Zarówno zadania jak i potwory ustawiamy losowo na planszy przed rozpoczęciem rozgrywki. Wykonanie zadania daje nam możliwość wzięcia jednego z dwóch dobranych artefaktów oraz poprawienie nastawienia ludności względem nas. Udało mi się wykonać wszystkie 3 dostępne zadania i całe szczęście, bo gdybym tego nie zrobił oberwałbym rykoszetem w akcie II - innymi słowy każde niewykonane zadanie ma negatywne skutki w późniejszym etapie rozgrywki - a to otrzymujemy rany, a to spada nam popularność, a to tracimy wojska, itp.

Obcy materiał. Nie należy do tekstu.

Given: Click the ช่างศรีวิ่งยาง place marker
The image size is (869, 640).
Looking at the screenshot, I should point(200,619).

Pokonanie potwora także poprawia nastawienie miejscowych względem nas oraz pozwala dobrać dwie karty błogosławieństw i zostawić sobie jedną. Karty błogosławieństw w nornalnej rozgrywce zdobywa się w inny sposób - poprzez stawianie świątyń - i można powiedzieć, że nadają one charakteru naszej armii i bohaterowi.

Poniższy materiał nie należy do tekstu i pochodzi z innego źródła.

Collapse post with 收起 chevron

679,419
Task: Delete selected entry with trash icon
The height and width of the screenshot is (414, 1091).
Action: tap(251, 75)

Gra toczy się podobnie jak w wersji wieloosobowej - wykonujemy najpierw akcje podstawowe (użycie artefaktu, ruch bohaterem, ruch hoplitami w liczbie równej naszej cechy przywództwa, wysłanie kapłana na modły), a każdą turą kończymy jedną z akcji specjalnych. W zwykłej grze po użyciu akcji specjalnej zakrywamy ją żetonem "blokady", pokazującym że nie można ponownie użyć tej akcji. W wariancie solo jest podobnie, z tym że po drugiej stronie żetonu znajduje się numerek wskazujący nam jaki akapit skryptu musimy zastosować po wykonaniu naszej akcji.

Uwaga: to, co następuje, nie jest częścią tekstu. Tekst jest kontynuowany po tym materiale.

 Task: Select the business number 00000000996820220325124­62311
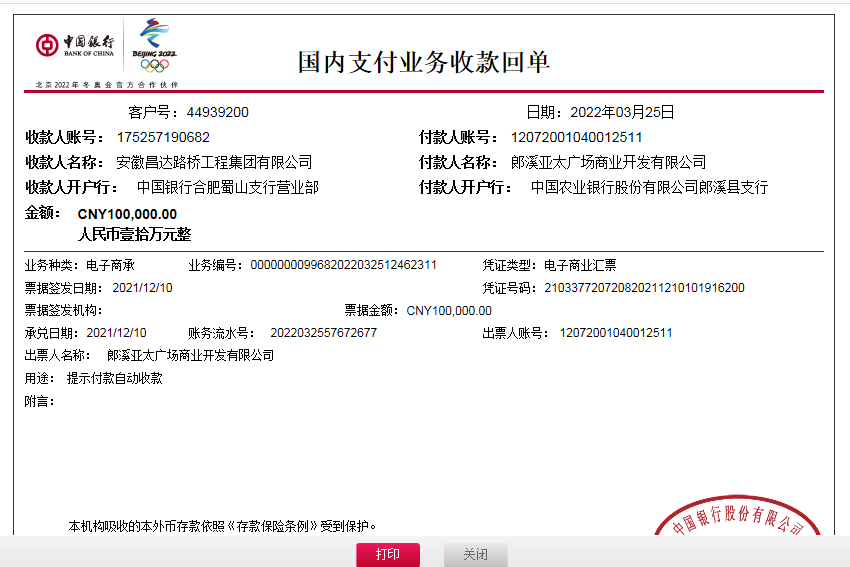tap(343, 265)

Jak już wspomniałem, są dwa skrypty - po jednym dla każdego aktu - i każdy składa się z 24 wydarzeń, które mają miejsce po odsłonięciu żetonu blokady z danym numerkiem. Jest tam opis fabularny oraz instrukcja co do działań perskiego najeźdźcy.
O ile pierwszy akt udało mi się przejść w miarę spokojnie, o tyle w drugim był sajgon. Zaczęli działać szpiedzy, którzy potajemnie przejmowali kontrolę nad moimi terenami, i choć dzielnie walczyłem na niwie millitarnej, to Persów była taka masa, że zajęli dwie z pięciu krain wygrywając i niszcząc ducha dzielnych mieszkańców Hellady.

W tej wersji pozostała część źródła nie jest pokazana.